Why and how it works
GrindURUS is based on the fundamental property of financial markets - price volatility.
Volatility as a Source of Yield
In volatile markets, prices oscillate between levels over time. Even in the absence of a clear upward or downward trend, these fluctuations create repeated opportunities to:
buy at relatively lower prices
sell at relatively higher prices
OR
sell at relatively higher prices
buy at relatively lower prices
GrindURUS systematically captures this spread through automated execution, without requiring directional forecasting.
Example of Volatility Capture
Consider a simple scenario:
Price moves from 100 → 110 → 100
Even though the market ends at the same level, the system can:
accumulate position near 100
reduce position near 110
repeat the cycle
This creates incremental gains from each oscillation, independent of overall price direction.
What About Extreme Drawdowns?
GrindURUS is designed to operate under volatility, NOT to eliminate directional market risk.
The protocol does not deploy all capital at a single price level. Capital is allocated progressively, allowing the system to avoid full exposure at early stages of a drawdown. This approach retain reserve liquidity for continue operating on price volatility as prices decline.
Instead, it manages directional risk through a combination of accounting structure, synthetic loan, and liquidity dilution.
Example: Managing -80% drawdown
Consider a simplified scenario:
Initial capital: 1000 quote_asset
Initial price: 100 quote_asset/base_asset
Market price drops to: 20 (−80%) quote_asset/base_asset
Progressive Deployment (accounting structuring)

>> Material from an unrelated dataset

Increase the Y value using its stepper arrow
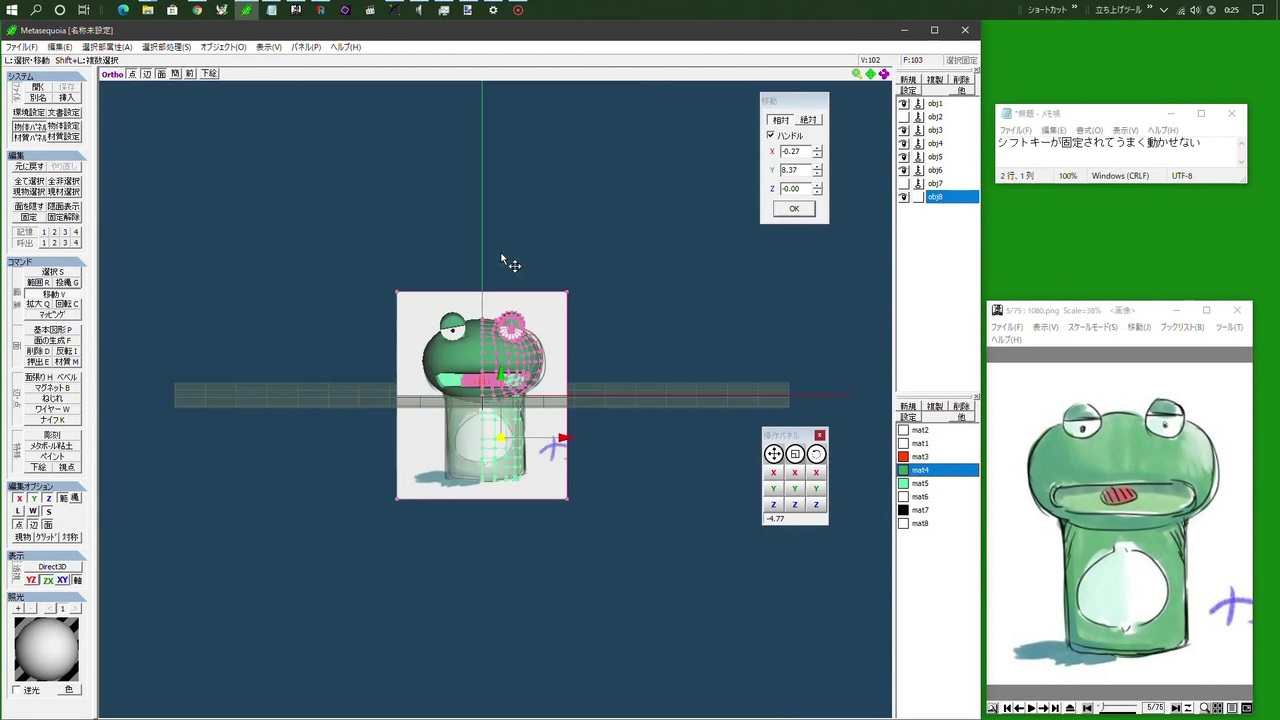click(817, 167)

Instead of buying everything at 100, capital is deployed in stages:
200 quote_asset at price 100 quote_asset/base_asset → 2.0 base_asset
200 quote_asset at price 80 quote_asset/base_asset → 2.5 base_asset
200 quote_asset at price 60 quote_asset/base_asset → 3.33 base_asset
200 quote_asset at price 40 quote_asset/base_asset → 5.0 base_asset
200 quote_asset at price 20 quote_asset/base_asset → 10.0 base_asset
That gives total:
1000 USDT deployed
22.83 units accumulated
Average entry price ≈ 43.8 quote_asset/base_asset
The GrindURUS propose more sofisticated tricks:
Step 1 - Initial Deployment
Instead of deploying all capital at once, the system allocates in stages:
200 at 100 → 2.0 base
200 at 80 → 2.5 base
After two allocations:
Total spent: 400 quote
Inventory: 4.5 base
Remaining liquidity: 600 quote
Step 2 - Synthetic Loan Activation
Accumulated base_asset inventory is no longer treated as passive holdings.

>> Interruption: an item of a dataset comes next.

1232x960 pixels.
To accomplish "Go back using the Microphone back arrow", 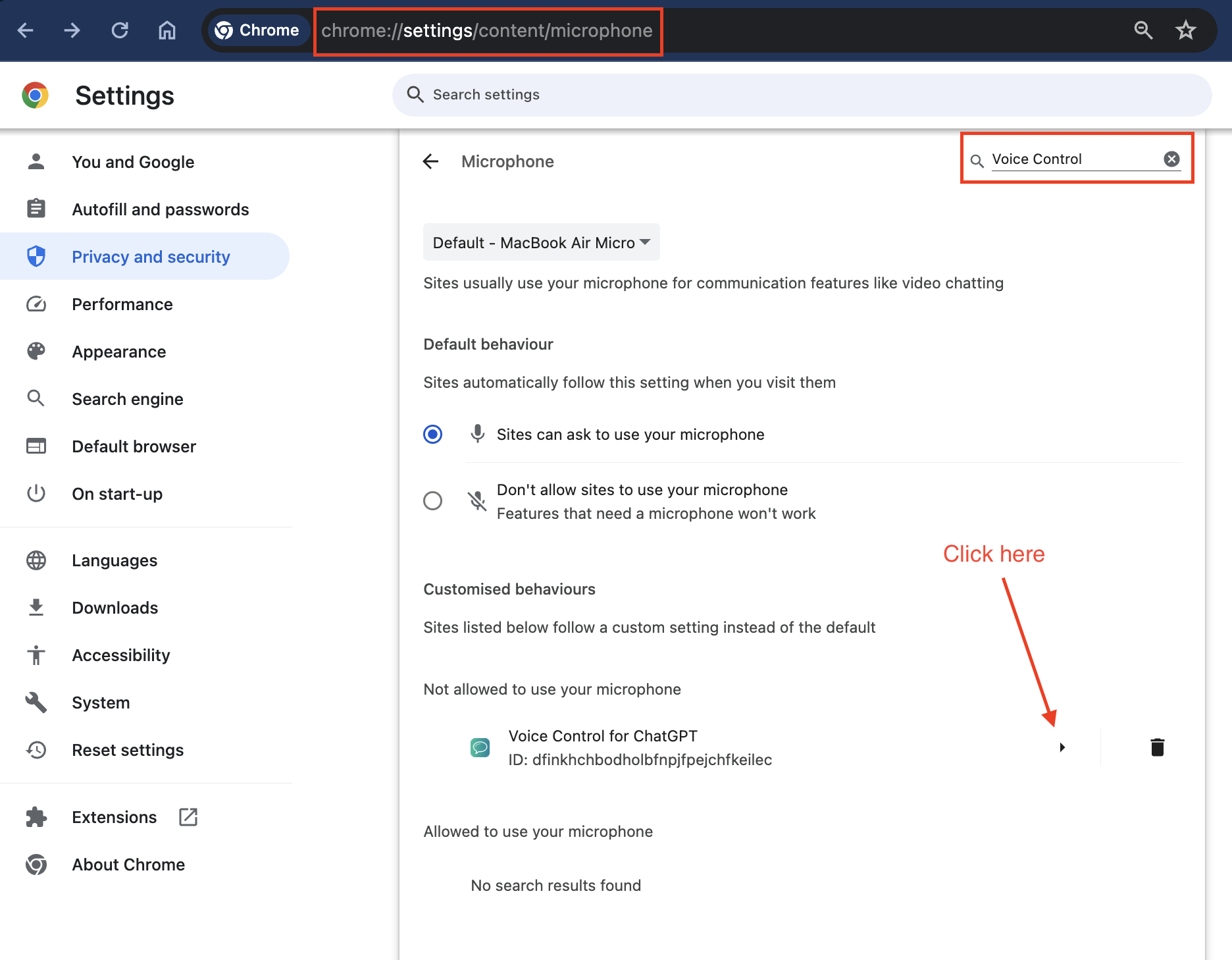I will pyautogui.click(x=430, y=161).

It becomes part of an internal synthetic loan layer.
The system can:
temporarily utilize accumulated base (4.5 units)
convert part of it into quote-equivalent liquidity (via execution)
This effectively increases reusability of inventory and execution capacity.
Step 3 - Liquidity Dilution Using Synthetic Loan
Now, when price continues to drop 200 quote (external liquidity) + synthetic base loan (from base inventory) are used together to enter new positions
At price 80:
external 200 quote
a fraction of accumulated base inventory is dynamically utilized as synthetic liquidity
This results:
more base accumulated in lower prices positions
faster reduction of average entry price
redistribution of exposure across price levels
So, inventory base liquidity is no longer static it is recycled and diluted through internal loans.
Step 4 — Continued Deployment
at 60 → base accumulated increases
at 40 → more base added
at 20 → maximum accumulation
Without syntetic loan amplification final state:
1000 quote deployed
22.83 base accumulated
average entry ≈ 43.8
With synthetic loan layer final state:
effective deployed liquidity > 1000
some base inventory + volatility yield
stronger price positioning for recovery (<43.8)
So, by this sophisticated schema we procure volatility yield and better inventory management. The exact parameters, approaches and functions remain internal to the protocol.